SELECTED EXCERPT START

The cell suspensions of E. senticosus were grown on a nutrient medium which consisted of 50.00 mL of MS macrosalts (20×), 1.00 mL of MS microsalts, 30.00 g of sucrose, 0.10 g of meso-inositol, 0.50 mg of vitamin B6, 0.50 mg of nicotinic acid, 0.10 mg of vitamin B1, 1.00 mg of kinetin, 0.50 mg of 2,4-dichlorophe-noxyacetic acid (2,4-D), and 0.07 g of jasmonic acid (per 1 liter of distilled water).
The cell suspensions of C. pilosula were grown on a nutrient medium which consisted of 50.00 mL of MS macrosalts, 1.00 mL of MS microsalts, 30.00 g of sucrose, 0.10 g of meso-inositol, 0.50 mg of vitamin B6, 0.50 mg of nicotinic acid, 0.10 mg of vitamin B1, 1.00 mg of kinetin, 0.50 mg of 2,4-dichlorophe-noxyacetic acid (2,4-D), 2.00 g of Tween 80 (per 1 liter of distilled water).
The cell suspensions of P. bifolia were grown on a nutrient medium which consisted of 50.00 mL of MS macrosalts, 1.00 mL of MS microsalts, 30.00 g of sucrose, 0.10 g of meso-inositol, 0.50 mg of vitamin B6, 0.50 mg of nicotinic acid, 0.10 mg of vitamin B1, 1.00 mg of kinetin, 0.50 mg of 2,4-dichlorophenoxyacetic acid (2,4-D), 1.00 g of chitosan (per 1 liter of distilled water).
The cell suspensions of S. divaricata were grown on a nutrient medium which consisted of 50.00 mL of MS macrosalts, 1.00 mL of MS microsalts, 30.00 g of sucrose, 0.10 g of meso-inositol, 0.50 mg of vitamin B6, 0.50 mg of nicotinic acid, 0.10 mg of vitamin B1, 1.00 mg of kinetin, and 0.50 mg of 2,4-dichlorophenoxyacetic acid (2,4-D) (per 1 liter of distilled water).
The cell suspension cultures were maintained under 16 h of light and 8 h of dark for 14–21 days.
The root cultures (hairy roots) were obtained from the leaves of 14–28-day-old seedlings. The seedling explants were inoculated with a wild strain of Agrobacterium rhizogenes A4 grown on a YEB nutrient medium for 48 h in the dark at 26°C in a shaker that performed circular motions with an amplitude of 5–10 cm and rotation speed of 90 rpm. The medium consisted of 5 g/L of peptone, 1 g/L of yeast extract, 5 g/L of sucrose, and 0.5 g/L of MgCl2 [19].
The transformation was conducted according to the following pattern. After a pair of leaves appeared, the aerial part of the seedlings was separated from the roots, and the leaves, the caulicle, and the hypocotyl were cut into 1.0–1.5 cm segments. After that, the leaf rib was carefully pricked with an insulin syringe needle along the epicotyl and hypocotyls, attempting to reach the vascular system in the center and of the plant. The explants were subsequently transferred onto the YEB medium and kept in a magnetic bath for 10–100 for a more efficient transformation. The incubation time was 48 h. After the incubation of the explants with agrobacterium, the plant material was rinsed in sterile water and transferred onto solid Gamborg B5 medium. To eliminate A. rhizogenes, the medium contained 500 mg/L of claforan [20]. The Petri dishes with the explants were placed in a light chamber, where they stayed until they developed transformed roots.

SELECTED EXCERPT END
ENTRIES PROVIDED START

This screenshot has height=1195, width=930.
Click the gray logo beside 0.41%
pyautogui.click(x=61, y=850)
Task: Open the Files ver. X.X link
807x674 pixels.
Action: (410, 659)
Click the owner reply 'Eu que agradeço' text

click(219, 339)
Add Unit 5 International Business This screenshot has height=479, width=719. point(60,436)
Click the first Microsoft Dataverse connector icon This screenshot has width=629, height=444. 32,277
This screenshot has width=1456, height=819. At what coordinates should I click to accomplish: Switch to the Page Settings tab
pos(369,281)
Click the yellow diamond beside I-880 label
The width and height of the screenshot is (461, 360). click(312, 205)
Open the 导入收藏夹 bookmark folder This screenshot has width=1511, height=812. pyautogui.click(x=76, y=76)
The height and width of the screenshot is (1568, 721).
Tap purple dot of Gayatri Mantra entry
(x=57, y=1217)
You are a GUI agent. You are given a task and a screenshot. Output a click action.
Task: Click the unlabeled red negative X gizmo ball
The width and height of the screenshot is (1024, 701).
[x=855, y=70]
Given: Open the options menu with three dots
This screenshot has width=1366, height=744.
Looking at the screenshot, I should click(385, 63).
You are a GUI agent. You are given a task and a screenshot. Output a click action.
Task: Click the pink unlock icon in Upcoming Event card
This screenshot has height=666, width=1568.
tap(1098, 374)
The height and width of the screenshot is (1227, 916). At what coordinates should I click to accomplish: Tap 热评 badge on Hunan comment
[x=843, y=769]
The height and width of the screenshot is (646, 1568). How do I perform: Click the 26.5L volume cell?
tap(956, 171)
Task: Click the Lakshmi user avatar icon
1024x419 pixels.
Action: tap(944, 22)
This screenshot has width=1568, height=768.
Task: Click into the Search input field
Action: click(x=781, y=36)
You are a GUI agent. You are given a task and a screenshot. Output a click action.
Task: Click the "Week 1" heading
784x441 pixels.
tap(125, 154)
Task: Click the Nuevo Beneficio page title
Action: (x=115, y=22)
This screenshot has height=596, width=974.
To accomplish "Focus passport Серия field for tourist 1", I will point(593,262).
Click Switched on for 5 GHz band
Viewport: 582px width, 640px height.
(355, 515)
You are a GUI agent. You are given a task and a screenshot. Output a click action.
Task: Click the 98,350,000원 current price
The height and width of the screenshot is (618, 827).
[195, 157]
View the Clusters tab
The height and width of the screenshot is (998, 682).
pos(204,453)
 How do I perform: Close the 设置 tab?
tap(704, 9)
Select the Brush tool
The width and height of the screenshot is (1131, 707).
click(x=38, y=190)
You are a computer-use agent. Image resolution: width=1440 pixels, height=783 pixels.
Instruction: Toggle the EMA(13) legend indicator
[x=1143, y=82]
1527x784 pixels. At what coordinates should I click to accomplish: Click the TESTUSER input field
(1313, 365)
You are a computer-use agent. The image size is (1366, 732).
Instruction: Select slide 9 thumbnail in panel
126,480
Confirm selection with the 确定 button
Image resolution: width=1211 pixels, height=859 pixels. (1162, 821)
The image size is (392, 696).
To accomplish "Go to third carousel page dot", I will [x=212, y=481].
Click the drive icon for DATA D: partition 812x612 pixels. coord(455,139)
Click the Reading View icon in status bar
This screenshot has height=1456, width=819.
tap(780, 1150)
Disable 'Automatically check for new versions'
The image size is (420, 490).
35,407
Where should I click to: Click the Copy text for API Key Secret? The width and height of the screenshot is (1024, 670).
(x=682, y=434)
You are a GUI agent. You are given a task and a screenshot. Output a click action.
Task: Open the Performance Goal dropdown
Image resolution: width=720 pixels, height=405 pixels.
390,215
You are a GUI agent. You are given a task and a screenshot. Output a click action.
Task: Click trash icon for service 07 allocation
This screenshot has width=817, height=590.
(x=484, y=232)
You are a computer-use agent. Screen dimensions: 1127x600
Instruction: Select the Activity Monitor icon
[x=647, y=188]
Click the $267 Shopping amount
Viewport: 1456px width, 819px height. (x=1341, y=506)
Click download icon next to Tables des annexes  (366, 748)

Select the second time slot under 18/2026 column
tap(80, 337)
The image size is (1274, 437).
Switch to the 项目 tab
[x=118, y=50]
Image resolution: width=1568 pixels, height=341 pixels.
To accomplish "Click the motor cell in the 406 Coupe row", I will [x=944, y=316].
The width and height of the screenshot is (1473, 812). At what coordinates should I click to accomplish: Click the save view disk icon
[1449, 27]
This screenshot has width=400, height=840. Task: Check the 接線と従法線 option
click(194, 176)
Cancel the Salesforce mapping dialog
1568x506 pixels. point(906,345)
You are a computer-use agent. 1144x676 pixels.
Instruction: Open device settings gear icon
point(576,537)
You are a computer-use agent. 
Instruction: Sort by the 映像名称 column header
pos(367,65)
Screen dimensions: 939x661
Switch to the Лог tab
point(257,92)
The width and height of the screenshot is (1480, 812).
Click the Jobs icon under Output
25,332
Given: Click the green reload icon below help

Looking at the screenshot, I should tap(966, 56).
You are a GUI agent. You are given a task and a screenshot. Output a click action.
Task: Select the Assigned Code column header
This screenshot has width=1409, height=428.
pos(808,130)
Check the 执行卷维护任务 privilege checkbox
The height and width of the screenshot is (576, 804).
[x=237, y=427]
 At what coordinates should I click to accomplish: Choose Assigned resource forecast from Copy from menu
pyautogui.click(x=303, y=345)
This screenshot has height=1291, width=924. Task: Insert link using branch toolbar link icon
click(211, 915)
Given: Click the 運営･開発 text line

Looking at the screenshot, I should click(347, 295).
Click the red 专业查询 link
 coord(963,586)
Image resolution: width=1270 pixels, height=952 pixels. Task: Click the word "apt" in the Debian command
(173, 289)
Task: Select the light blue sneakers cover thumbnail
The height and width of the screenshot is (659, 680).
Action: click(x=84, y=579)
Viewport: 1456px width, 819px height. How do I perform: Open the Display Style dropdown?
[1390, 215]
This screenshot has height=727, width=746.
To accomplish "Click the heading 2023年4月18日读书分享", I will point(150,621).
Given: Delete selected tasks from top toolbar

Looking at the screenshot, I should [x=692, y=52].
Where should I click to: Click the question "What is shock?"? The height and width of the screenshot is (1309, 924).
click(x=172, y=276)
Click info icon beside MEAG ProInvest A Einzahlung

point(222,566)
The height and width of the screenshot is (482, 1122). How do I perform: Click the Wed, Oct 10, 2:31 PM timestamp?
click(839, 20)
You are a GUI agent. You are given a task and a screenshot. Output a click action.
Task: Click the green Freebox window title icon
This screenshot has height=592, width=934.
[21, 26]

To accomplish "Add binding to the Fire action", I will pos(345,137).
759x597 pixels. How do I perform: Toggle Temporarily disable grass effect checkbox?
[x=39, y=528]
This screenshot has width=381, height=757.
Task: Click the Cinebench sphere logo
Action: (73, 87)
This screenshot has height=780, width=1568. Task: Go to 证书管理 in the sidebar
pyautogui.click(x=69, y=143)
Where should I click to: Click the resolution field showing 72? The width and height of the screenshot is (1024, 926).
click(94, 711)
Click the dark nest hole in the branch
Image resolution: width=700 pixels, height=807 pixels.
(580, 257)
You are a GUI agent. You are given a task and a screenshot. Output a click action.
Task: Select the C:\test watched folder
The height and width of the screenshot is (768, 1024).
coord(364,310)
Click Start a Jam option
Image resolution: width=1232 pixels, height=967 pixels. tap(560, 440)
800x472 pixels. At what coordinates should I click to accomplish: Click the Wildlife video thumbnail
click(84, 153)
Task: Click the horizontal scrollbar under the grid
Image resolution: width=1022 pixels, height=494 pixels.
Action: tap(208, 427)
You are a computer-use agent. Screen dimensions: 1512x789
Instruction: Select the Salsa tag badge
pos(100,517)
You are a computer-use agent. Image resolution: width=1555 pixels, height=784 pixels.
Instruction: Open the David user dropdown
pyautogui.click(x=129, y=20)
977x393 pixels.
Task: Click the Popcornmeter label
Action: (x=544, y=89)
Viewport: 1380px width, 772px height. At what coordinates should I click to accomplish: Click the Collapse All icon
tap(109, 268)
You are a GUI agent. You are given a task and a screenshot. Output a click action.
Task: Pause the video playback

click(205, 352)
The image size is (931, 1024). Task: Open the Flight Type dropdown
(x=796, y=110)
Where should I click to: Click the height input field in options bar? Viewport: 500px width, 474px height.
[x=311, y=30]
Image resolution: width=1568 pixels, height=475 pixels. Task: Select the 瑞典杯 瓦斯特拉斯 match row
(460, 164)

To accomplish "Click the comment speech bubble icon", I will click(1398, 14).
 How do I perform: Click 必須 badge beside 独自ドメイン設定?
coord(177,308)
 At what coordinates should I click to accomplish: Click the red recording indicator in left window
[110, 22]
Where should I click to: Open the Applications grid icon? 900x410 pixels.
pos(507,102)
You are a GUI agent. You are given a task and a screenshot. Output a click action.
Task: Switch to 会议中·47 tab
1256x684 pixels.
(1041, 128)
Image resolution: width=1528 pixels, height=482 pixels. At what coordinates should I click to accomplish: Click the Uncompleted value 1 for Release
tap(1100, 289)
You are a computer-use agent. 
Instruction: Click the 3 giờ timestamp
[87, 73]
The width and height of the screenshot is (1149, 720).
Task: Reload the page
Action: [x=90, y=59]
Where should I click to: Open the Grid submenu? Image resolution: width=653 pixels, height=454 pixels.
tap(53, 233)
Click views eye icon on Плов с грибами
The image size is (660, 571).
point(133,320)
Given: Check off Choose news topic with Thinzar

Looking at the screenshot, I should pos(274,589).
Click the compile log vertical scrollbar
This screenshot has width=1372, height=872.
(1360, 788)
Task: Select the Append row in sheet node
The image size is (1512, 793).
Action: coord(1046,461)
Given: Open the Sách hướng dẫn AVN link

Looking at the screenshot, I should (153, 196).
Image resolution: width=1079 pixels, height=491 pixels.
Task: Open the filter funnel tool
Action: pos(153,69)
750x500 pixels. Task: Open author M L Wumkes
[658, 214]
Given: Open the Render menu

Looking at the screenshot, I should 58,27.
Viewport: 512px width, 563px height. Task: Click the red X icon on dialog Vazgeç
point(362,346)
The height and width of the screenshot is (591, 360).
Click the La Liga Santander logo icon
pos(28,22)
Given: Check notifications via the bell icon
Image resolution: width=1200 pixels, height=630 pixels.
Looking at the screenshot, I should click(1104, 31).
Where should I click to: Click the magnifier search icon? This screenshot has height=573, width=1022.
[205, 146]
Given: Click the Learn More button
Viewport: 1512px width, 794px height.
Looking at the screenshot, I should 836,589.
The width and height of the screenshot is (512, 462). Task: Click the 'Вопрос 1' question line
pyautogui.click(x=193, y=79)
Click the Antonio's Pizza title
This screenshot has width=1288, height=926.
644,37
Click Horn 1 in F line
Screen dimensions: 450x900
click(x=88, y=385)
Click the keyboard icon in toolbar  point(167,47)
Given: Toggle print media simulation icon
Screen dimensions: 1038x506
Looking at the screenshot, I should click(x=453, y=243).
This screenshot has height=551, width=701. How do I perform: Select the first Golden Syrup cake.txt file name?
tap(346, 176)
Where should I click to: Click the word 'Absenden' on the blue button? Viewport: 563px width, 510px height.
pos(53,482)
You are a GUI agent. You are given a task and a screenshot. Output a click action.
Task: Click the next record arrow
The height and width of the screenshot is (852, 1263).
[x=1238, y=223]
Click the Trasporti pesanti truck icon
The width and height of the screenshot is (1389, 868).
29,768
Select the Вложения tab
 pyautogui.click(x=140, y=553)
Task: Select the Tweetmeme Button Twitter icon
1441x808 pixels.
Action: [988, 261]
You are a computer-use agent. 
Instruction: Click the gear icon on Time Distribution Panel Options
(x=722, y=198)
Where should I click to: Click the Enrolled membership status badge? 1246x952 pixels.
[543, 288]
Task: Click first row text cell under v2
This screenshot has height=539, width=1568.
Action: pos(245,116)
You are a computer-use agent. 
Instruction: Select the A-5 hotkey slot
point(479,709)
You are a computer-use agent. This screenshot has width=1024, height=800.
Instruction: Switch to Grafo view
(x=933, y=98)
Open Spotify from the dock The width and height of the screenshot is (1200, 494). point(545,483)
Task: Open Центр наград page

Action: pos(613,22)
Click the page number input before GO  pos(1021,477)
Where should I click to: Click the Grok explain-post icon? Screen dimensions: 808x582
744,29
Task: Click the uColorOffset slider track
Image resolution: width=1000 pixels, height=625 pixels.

ENTRIES PROVIDED END

* _PROBLEM DESCRIPTION_
Transcribe the plant culture methods text above word for word, starting with "The cell suspensions of C." and going on through "chitosan (per 1 liter of distilled water).".

* _EXERCISE ANSWER_
The cell suspensions of C. pilosula were grown on a nutrient medium which consisted of 50.00 mL of MS macrosalts, 1.00 mL of MS microsalts, 30.00 g of sucrose, 0.10 g of meso-inositol, 0.50 mg of vitamin B6, 0.50 mg of nicotinic acid, 0.10 mg of vitamin B1, 1.00 mg of kinetin, 0.50 mg of 2,4-dichlorophe-noxyacetic acid (2,4-D), 2.00 g of Tween 80 (per 1 liter of distilled water).
The cell suspensions of P. bifolia were grown on a nutrient medium which consisted of 50.00 mL of MS macrosalts, 1.00 mL of MS microsalts, 30.00 g of sucrose, 0.10 g of meso-inositol, 0.50 mg of vitamin B6, 0.50 mg of nicotinic acid, 0.10 mg of vitamin B1, 1.00 mg of kinetin, 0.50 mg of 2,4-dichlorophenoxyacetic acid (2,4-D), 1.00 g of chitosan (per 1 liter of distilled water).